(Text segment):

★ ★ ★ ★ ★

Following the ethical guidelines for human research of the Ministry of Health, Labour and Welfare in Japan, IRB approval was not required for the case report. Furthermore, we have obtained consent by general consent from the patients or their surrogates at the time of admission.
DISCUSSION
This is, to the best of our knowledge, the first reported case that showed an improvement in oxygenation after being administered morphine for relieving dyspnoea from COVID-19.
Morphine or other opioids are commonly prescribed to relieve dyspnoea in severe COVID-19 cases.[4-8,13] However, we observed not only an improvement in dyspnoea but also in hypoxaemia after administering morphine in the present case. Several hypotheses could explain this phenomenon. The previous study showed that opioids may reduce respiratory workload and myocardial oxygen consumption in patients with tachypnoea.[14] This reduction may improve hypoxaemia by reducing metabolic rate and oxygen demand in the respiratory and cardiac systems. Another hypothesis might be that improving ventilation efficiency affects a reduction in the proportion of dead space ventilation. Low lung compliance in severe COVID-19 patients has been described.[15] An increased breathing frequency may augment dead space ventilation/alveolar ventilation ratio in subjects with lung constraints.[16] In our present case, the respiratory rate was normalised from tachypnoea after morphine administration. The improvement of his rapid shallow breathing may have decreased dead space ventilation/ alveolar ventilation ratio and improved ventilation efficiency by increasing tidal volume, which resulted in improved oxygenation.[17]
Apart from relieving dyspnoea and possibly improving oxygenation in particular cases, there are other potential benefits of using opioids for dyspnoea in severe COVID-19 patients.

★ ★ ★ ★ ★

(What you will do):
(A) Based on the morphine case report, decide whether each statement below agrees with it, answering yes or no and quoting the deciding words: (i) IRB approval was required for the case report. (ii) The respiratory rate in the present case returned to normal from tachypnoea after morphine was given. (iii) Low lung compliance has been described in severe COVID-19 patients.
(B) Retype the part of the morphine case report that opens with the words "Following the ethical" and closes with "time of admission.".

(Information supplied):
★ ★ ★ ★ ★

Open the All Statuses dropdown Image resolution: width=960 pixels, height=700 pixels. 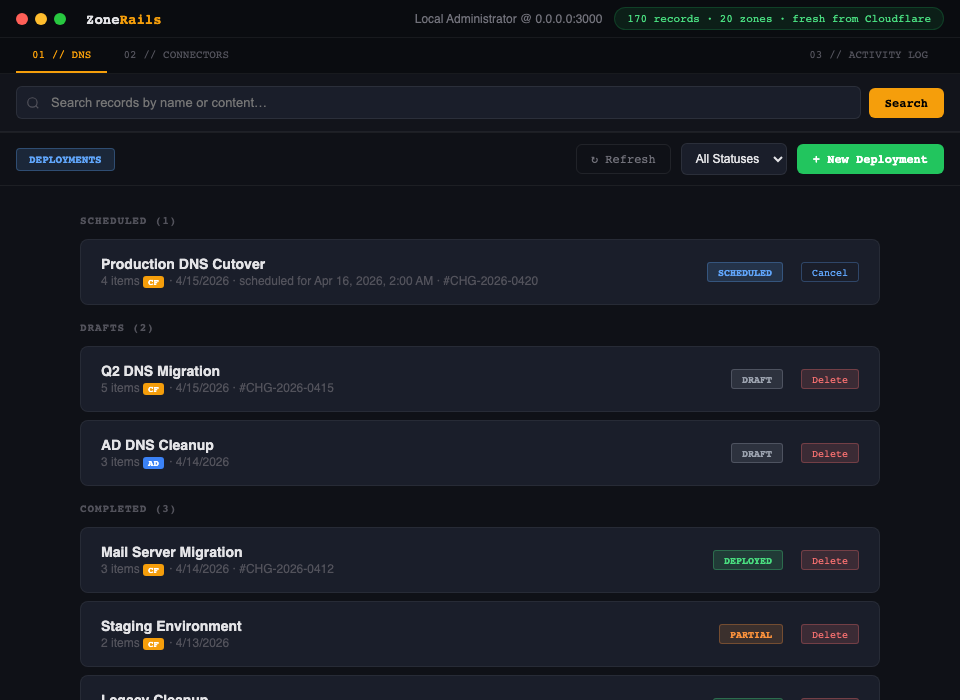(733, 159)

★ ★ ★ ★ ★

(Exercise responses):
(A)
(i) No: "IRB approval was not required for the case report."
(ii) Yes: "In our present case, the respiratory rate was normalised from tachypnoea after morphine administration."
(iii) Yes: "Low lung compliance in severe COVID-19 patients has been described."

(B)
Following the ethical guidelines for human research of the Ministry of Health, Labour and Welfare in Japan, IRB approval was not required for the case report. Furthermore, we have obtained consent by general consent from the patients or their surrogates at the time of admission.